On Sunday at 6:07 p.m., Wednesday, November 30, Liesl Kenney finally gave a full statement which explains the complete scenario of the drinking water problem in the Squaw Valley. Liesl is a Public Relations Director of the Squaw Valley Alpine Meadows. Liesl tells that the drinking water problem started when there was torrential rain followed by a storm in October. The stormy weather leads to the flooding of the upgraded water system in Placer County. The water system has been installed during summer at High Camp and Gold Coast.
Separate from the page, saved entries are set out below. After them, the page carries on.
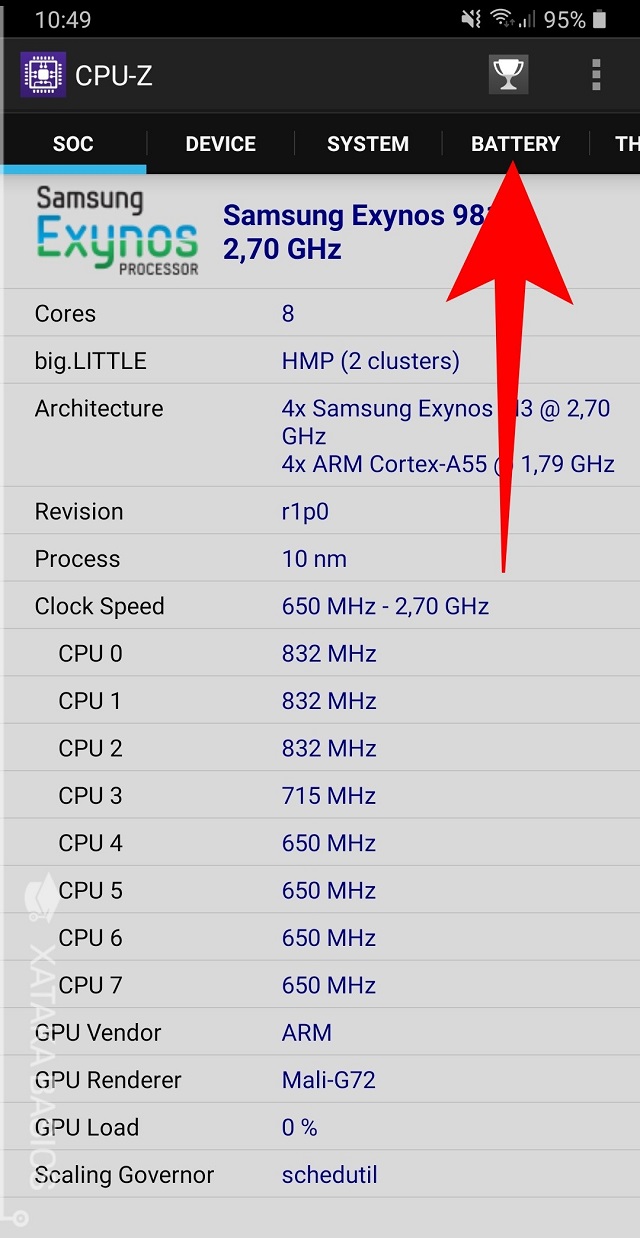Tap the trophy icon in the toolbar
Image resolution: width=640 pixels, height=1238 pixels.
tap(508, 75)
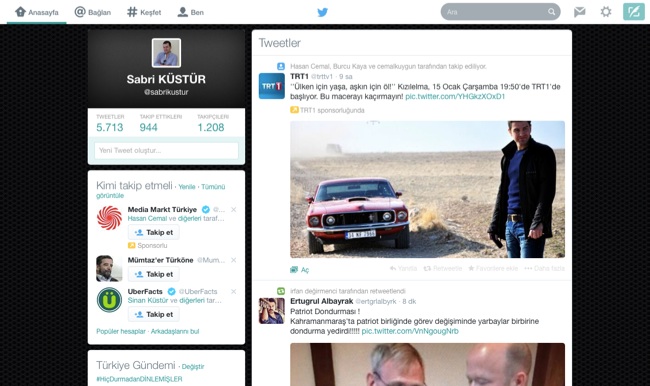Image resolution: width=650 pixels, height=386 pixels.
Task: Follow UberFacts with Takip et
Action: [x=154, y=314]
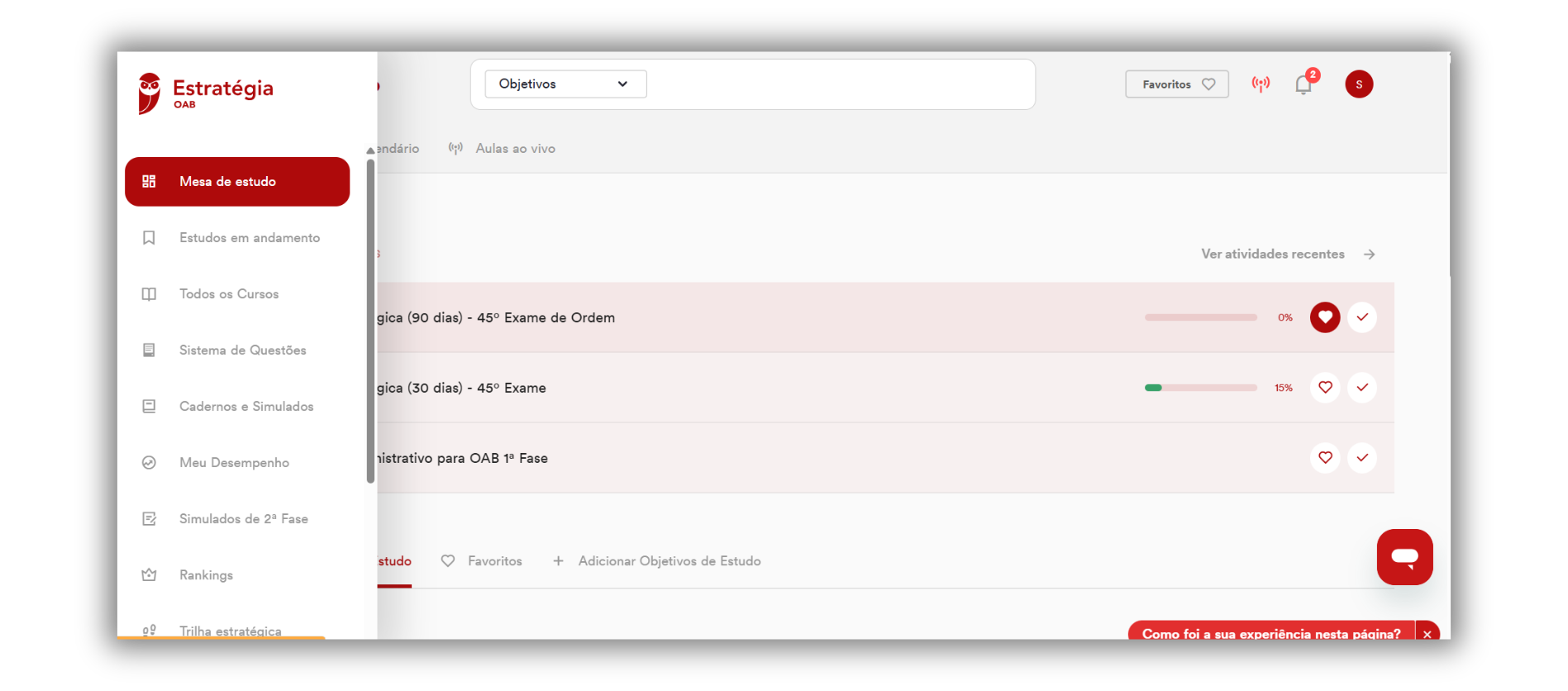
Task: Expand the Objetivos dropdown
Action: tap(565, 84)
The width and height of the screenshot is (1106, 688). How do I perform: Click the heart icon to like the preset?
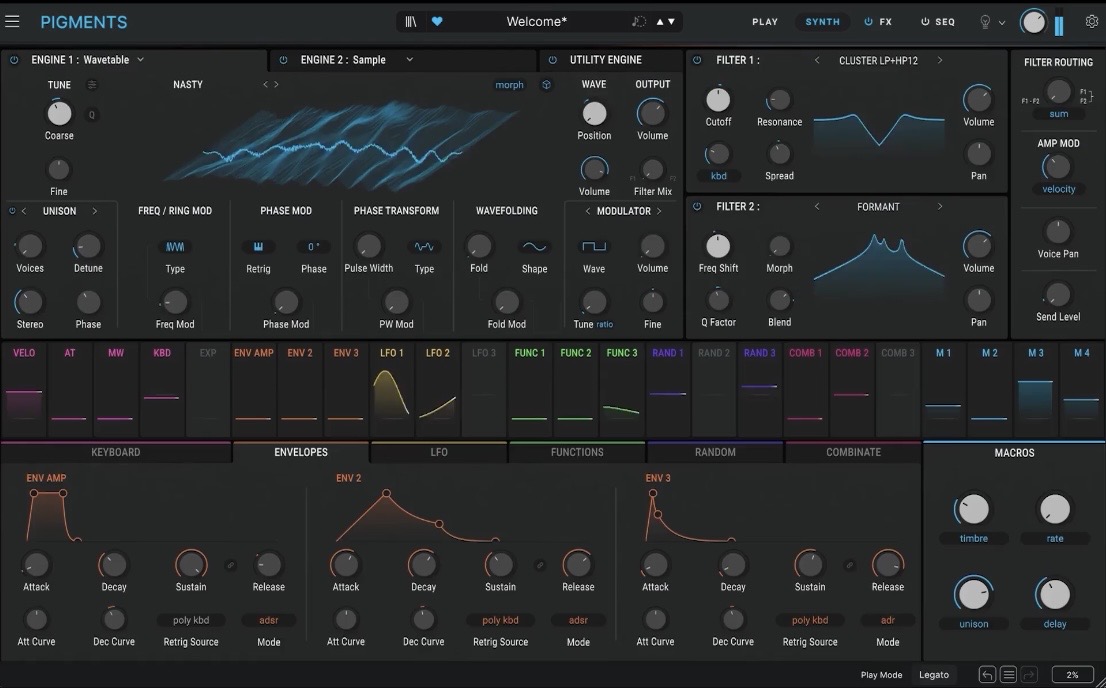click(x=437, y=21)
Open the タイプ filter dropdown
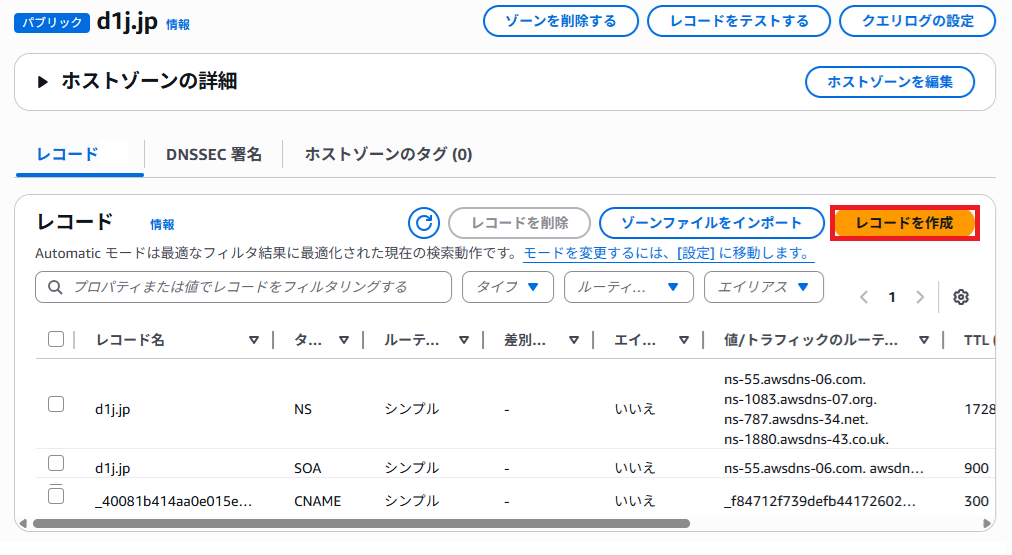Screen dimensions: 1012x555 [x=508, y=287]

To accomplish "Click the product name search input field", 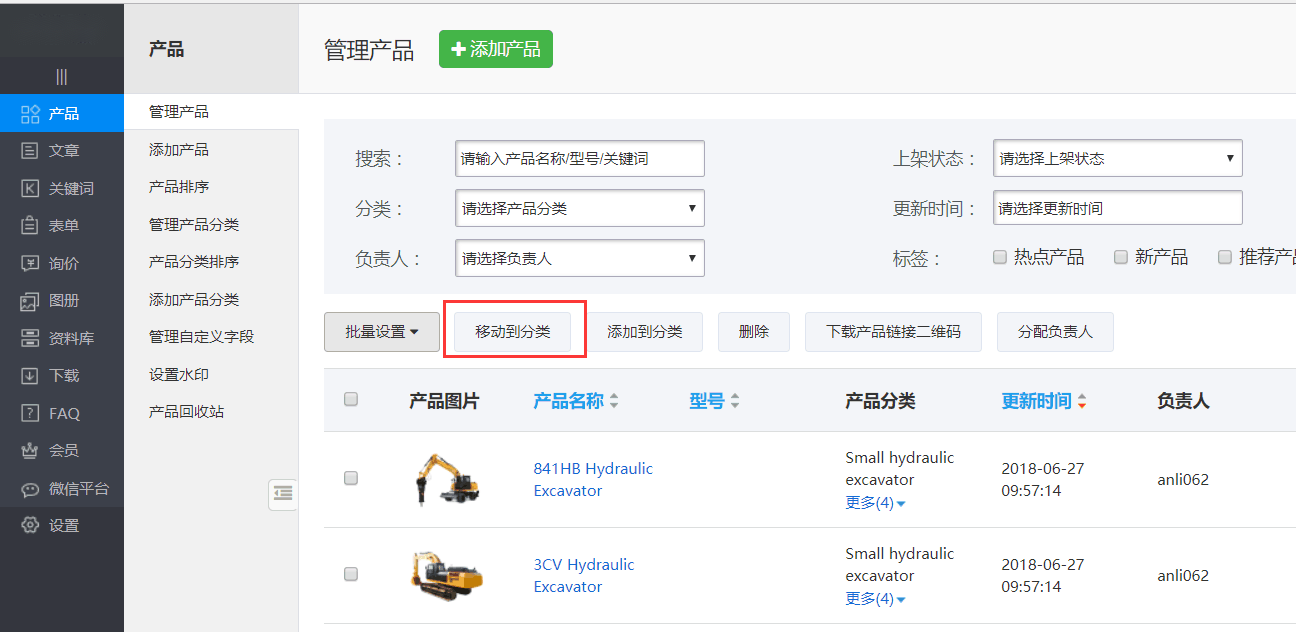I will (579, 158).
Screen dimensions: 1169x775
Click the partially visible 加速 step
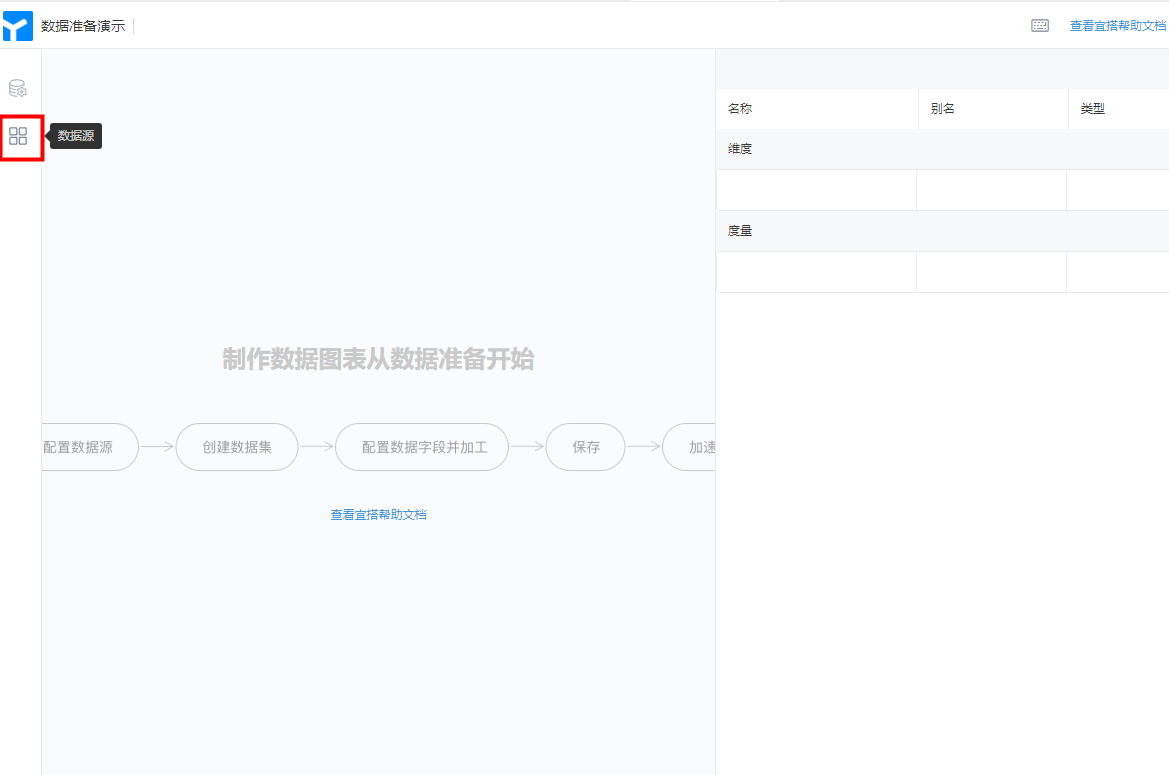[x=690, y=447]
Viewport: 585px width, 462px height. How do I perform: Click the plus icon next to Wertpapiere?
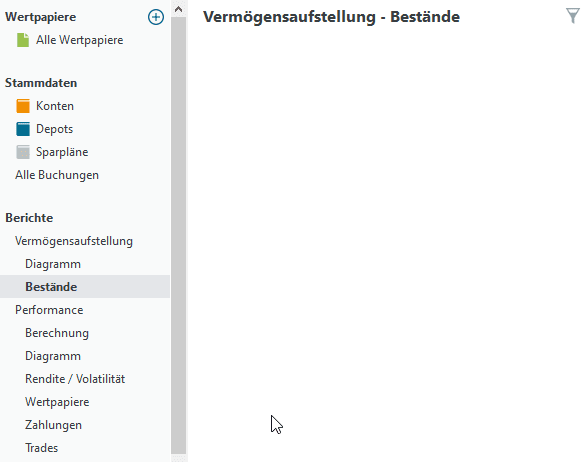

According to Liesl, only the water system at High Camp and Gold Coast was contaminated, and all the other water sources are still pure and drinkable. He ensured that the water which is distributed to the public was not contaminated in any case. After the routine test of the water in the Squaw Valley was done, the report was submitted to the Placer County Environmental Health and the Squaw Valley Public Service District. Liesl and his team also contacted other health officials and safety experts. With the help of advice from these health experts, Liesl, and his team were able to adequately address the issues and continue with the purification process till the entire water system comes to healthy level. He confirms that the regular usage of water at High Coast or Gold Coast will not be allowed until health officials say that the water is completely safe to drink.
Liesl says that the health department of the Squaw Valley is very dedicated towards the safety of the people. Free bottled drinking water is available for the locals and the tourists at High Camp and Gold Coast for drinking purpose. He also gives his heartfelt gratitude towards the Place County and the Squaw Valley Public Service District for constant help and cooperation.